753-Data-Sync/README.md

195 lines
6.2 KiB
Markdown

![753 Data Sync logo](https://git.nickhepler.cloud/nick/753-Data-Sync/raw/branch/master/logo.png)
# 753 Data Sync
*A Python-based data ingestion tool for syncing enforcement data from a public API to ArcGIS Online.*
![Gitea Release](https://img.shields.io/gitea/v/release/nick/753-Data-Sync?gitea_url=https%3A%2F%2Fgit.nickhepler.cloud%2F&style=for-the-badge&logo=Python)
![Enhancements](https://img.shields.io/gitea/issues/open/nick/753-Data-Sync?gitea_url=https%3A%2F%2Fgit.nickhepler.cloud%2F&labels=enhancement&style=for-the-badge&logo=Gitea&label=Enhancements)

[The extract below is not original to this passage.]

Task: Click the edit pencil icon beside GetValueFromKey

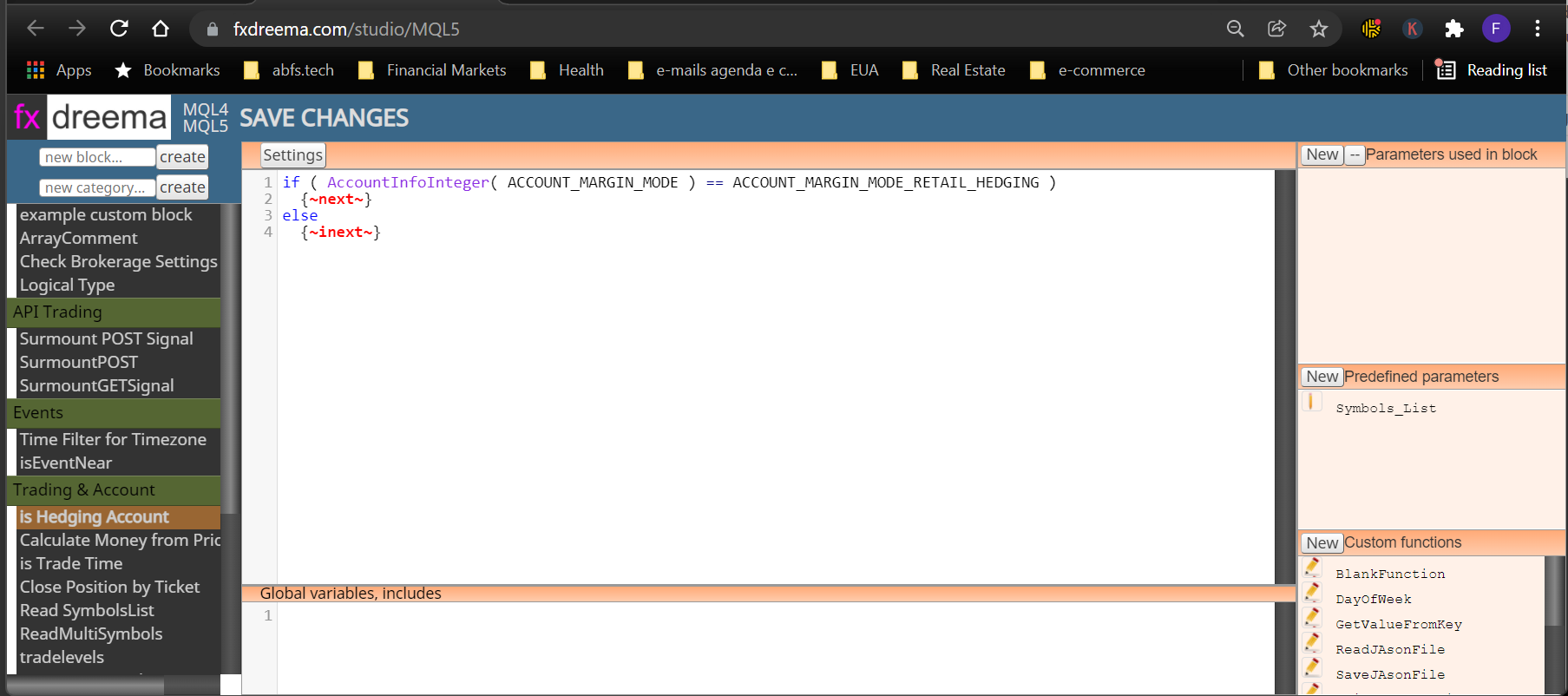Action: pyautogui.click(x=1312, y=619)
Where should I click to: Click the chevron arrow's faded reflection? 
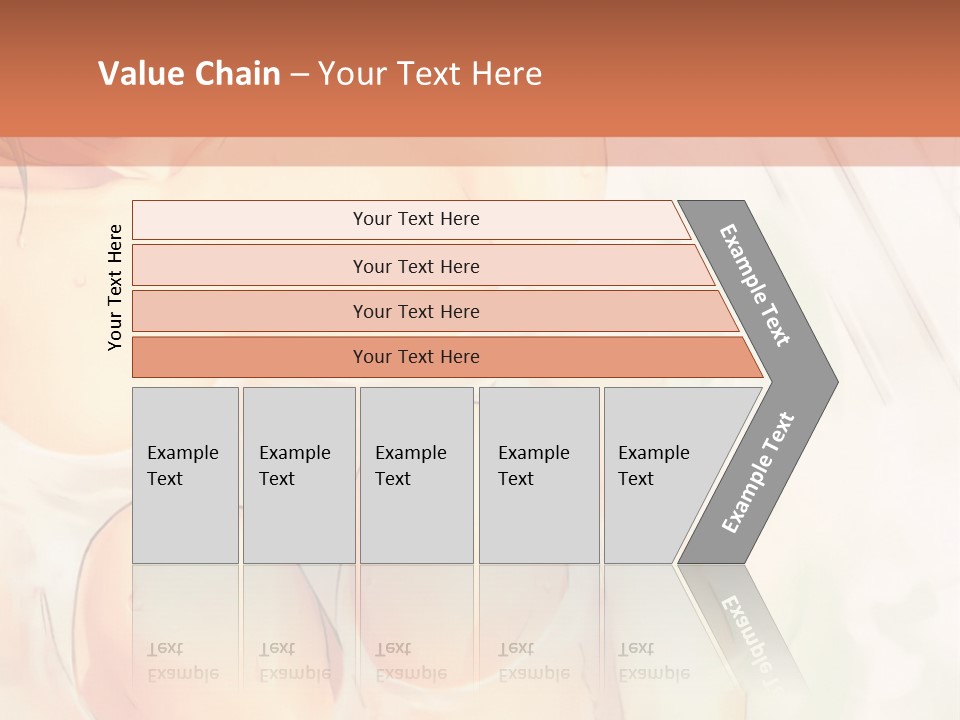pos(747,628)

![Defects](https://img.shields.io/gitea/issues/open/nick/753-Data-Sync?gitea_url=https%3A%2F%2Fgit.nickhepler.cloud%2F&labels=bug&style=for-the-badge&logo=Gitea&label=Defects)
---
## 🚀 Overview
This script fetches enforcement data from an external API, truncates a specified feature layer in ArcGIS, and adds the fetched data as features to the layer. It also logs the operation, saves data to JSON files, and optionally purges old files. Additionally, it supports reloading data from a JSON file without making API calls.
---
## 📦 Requirements
- Python 3.6 or higher (if using the Python script)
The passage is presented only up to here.